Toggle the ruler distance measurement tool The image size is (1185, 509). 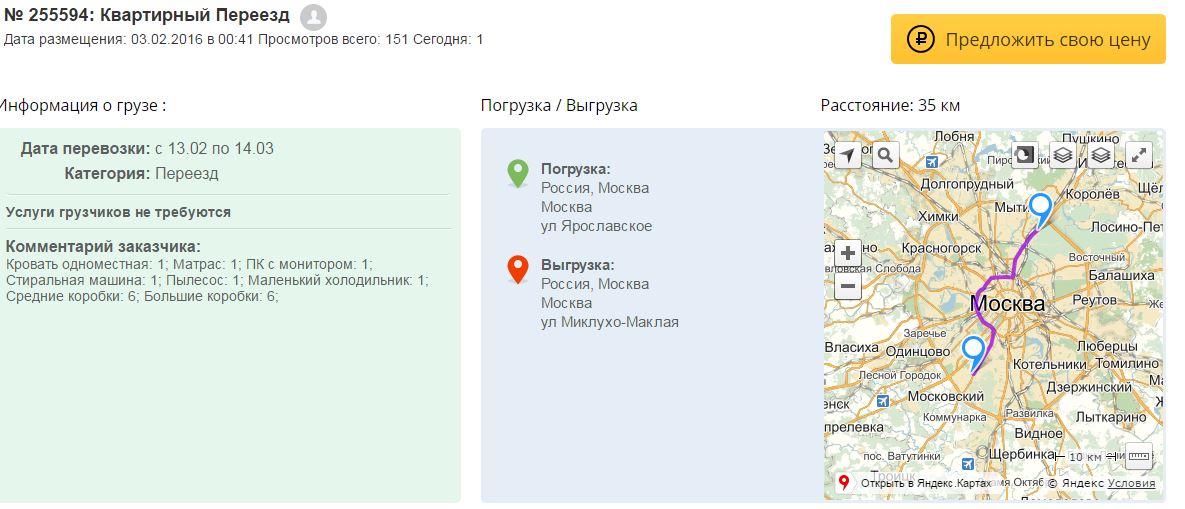click(1139, 456)
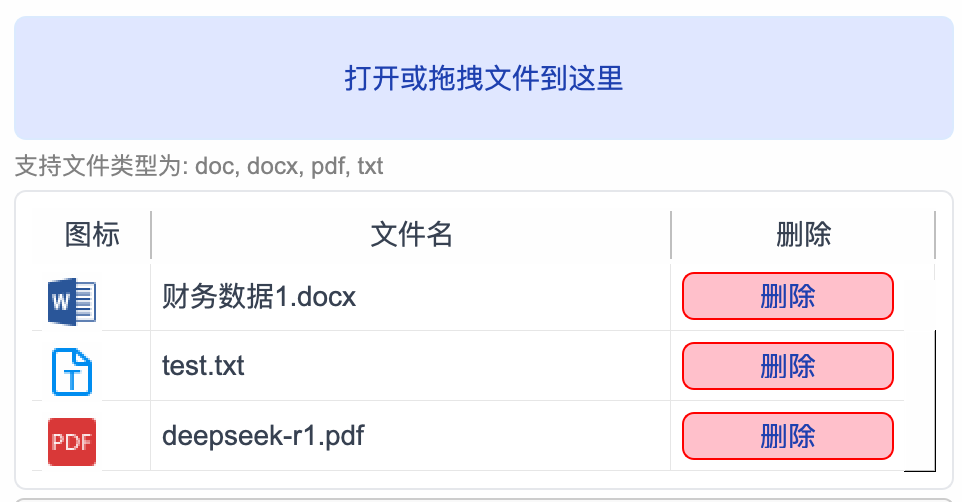Click divider between 图标 and 文件名 headers
Viewport: 962px width, 502px height.
151,235
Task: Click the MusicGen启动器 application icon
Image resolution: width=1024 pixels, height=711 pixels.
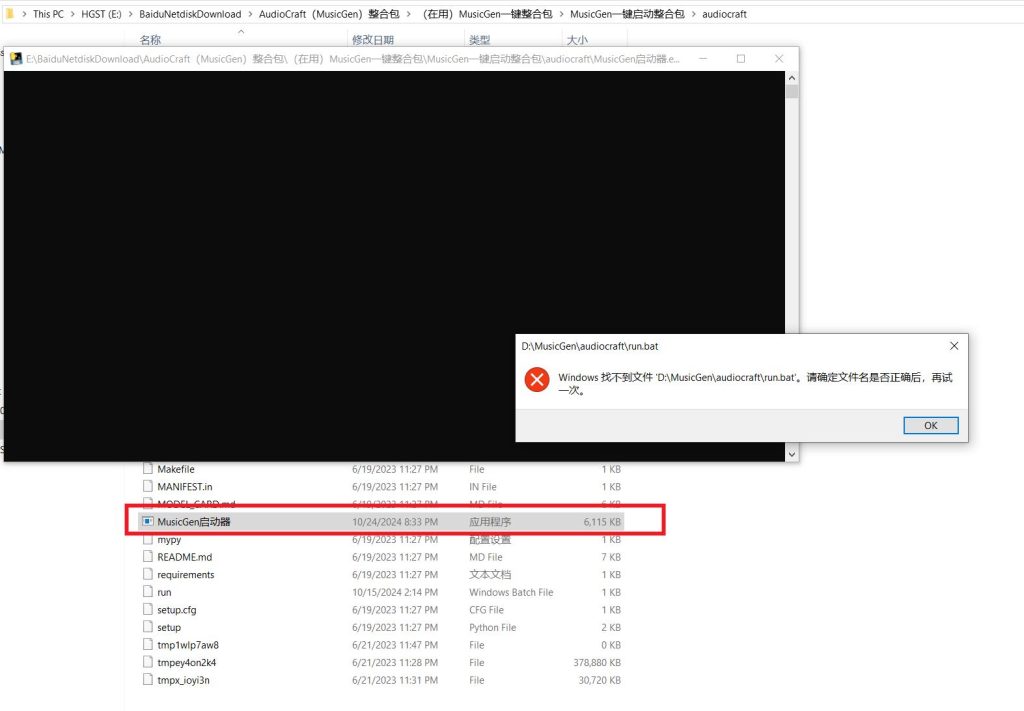Action: point(148,521)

◇ ◇ ◇ ◇

(Task requirements) Please retype the lines from the one that contains "Image resolution: width=1024" through the final line of the data, both included, without any pictures.

(Solution to this exercise)
Image resolution: width=1024 pixels, height=711 pixels.
Action: point(148,521)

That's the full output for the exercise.